**EXERCISE TASK A:** Quote the passage of the interval-removal article starting at "- The current interval partially" and ending at "them to the resultSet.".
**EXERCISE TASK B:** Check these statements against the interval-removal article, marking each yes or no and quoting the words that settle it: (i) the input intervals may come in any order; (ii) an interval that lies completely inside the one to be removed is added to the result set; (iii) an interval that partly overlaps the one to be removed is split into two parts.

**DOCUMENT:**
+--

Remove Interval from Disjoint Intervals
Last Updated :
15 Apr, 2024
Given a sorted list of disjoint intervals representing a set of real numbers and an interval toBeRemoved to remove. The task is to remove toBeRemoved interval from the set and return the remaining intervals as a sorted list.
Example:
Input: intervals = {{0,2},{3,4},{5,7}}, toBeRemoved = {1,6}
Output: {{0,1},{6,7}}
Input: intervals = {{0,5}}, toBeRemoved = {2,3}
Output: {{0,2},{3,5}}
Input: intervals = {{-5,-4},{-3,-2},{1,2},{3,5},{8,9}}, toBeRemoved = {-1,4}
Output: {{-5,-4},{-3,-2},{4,5},{8,9}}
Approach:
Iterate over each interval in the set and check its relation with the interval to be removed. There are three possible cases:
- The current interval is completely outside the interval to be removed. In this case, we simply add the current interval to the result set as it is.
- The current interval is completely inside the interval to be removed. In this case, we skip the current interval as it is to be removed.
- The current interval partially overlaps with the interval to be removed. In this case, we split the current interval into two parts that are outside the interval to be removed and add them to the result set.
Steps-by-step approach:
- Iterates over each interval in the set of intervals.
- For each interval, checks if the current interval is completely outside the interval to be removed. If so, it adds the current interval to the resultSet.
- If the current interval is not completely outside the interval to be removed, further checks if the current interval is completely inside the interval to be removed. If it is, the current interval is skipped.
- If the current interval partially overlaps with the interval to be removed
- splits the current interval into two parts (left and right) based on the removal interval and adds them to the resultSet.
- After processing all intervals, returns the resulting set resultSet.
Below are the implementation of the above approach:
C++
#include <bits/stdc++.h>
using namespace std;
// Function to remove an interval from a set of intervals
vector<vector<int> >
removeIntervalFromSet(vector<vector<int> >& intervals,
vector<int>& toBeRemoved)

+--

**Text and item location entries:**

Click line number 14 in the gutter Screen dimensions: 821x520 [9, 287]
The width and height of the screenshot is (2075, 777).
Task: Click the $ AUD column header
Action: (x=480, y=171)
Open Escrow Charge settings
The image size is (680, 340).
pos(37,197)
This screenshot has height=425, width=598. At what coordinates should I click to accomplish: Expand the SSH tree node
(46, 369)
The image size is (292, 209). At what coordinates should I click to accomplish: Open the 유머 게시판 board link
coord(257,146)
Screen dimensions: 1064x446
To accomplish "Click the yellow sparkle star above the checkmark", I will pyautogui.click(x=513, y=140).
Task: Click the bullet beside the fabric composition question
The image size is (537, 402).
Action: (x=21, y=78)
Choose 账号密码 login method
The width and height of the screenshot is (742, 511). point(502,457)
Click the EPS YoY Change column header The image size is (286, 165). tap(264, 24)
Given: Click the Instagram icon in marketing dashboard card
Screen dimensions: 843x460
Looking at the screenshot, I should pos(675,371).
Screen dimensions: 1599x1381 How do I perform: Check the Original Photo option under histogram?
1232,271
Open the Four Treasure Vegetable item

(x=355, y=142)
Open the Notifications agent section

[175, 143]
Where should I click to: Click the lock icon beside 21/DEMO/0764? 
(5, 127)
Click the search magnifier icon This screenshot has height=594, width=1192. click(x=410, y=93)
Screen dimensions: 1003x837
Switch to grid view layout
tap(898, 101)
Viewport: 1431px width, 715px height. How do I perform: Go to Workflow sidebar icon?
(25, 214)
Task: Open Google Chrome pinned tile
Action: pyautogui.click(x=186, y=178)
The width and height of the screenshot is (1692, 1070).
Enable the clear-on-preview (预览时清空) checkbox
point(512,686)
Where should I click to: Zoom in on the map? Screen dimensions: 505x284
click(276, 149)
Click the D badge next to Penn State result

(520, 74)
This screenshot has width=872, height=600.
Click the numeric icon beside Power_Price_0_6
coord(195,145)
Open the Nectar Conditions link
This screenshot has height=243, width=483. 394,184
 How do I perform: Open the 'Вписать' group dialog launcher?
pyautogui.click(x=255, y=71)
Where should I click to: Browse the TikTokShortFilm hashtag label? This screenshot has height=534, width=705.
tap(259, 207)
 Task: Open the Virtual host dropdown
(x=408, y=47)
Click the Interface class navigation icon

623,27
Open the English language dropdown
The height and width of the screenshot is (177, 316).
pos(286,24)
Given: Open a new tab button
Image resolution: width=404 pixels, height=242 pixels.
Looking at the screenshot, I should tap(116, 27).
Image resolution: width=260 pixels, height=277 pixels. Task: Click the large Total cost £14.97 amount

+--

**TASK RESPONSE A:**
- The current interval partially overlaps with the interval to be removed. In this case, we split the current interval into two parts that are outside the interval to be removed and add them to the result set.
Steps-by-step approach:
- Iterates over each interval in the set of intervals.
- For each interval, checks if the current interval is completely outside the interval to be removed. If so, it adds the current interval to the resultSet.
- If the current interval is not completely outside the interval to be removed, further checks if the current interval is completely inside the interval to be removed. If it is, the current interval is skipped.
- If the current interval partially overlaps with the interval to be removed
- splits the current interval into two parts (left and right) based on the removal interval and adds them to the resultSet.

**TASK RESPONSE B:**
(i) No: "Given a sorted list of disjoint intervals"
(ii) No: "In this case, we skip the current interval as it is to be removed."
(iii) Yes: "we split the current interval into two parts that are outside the interval to be removed"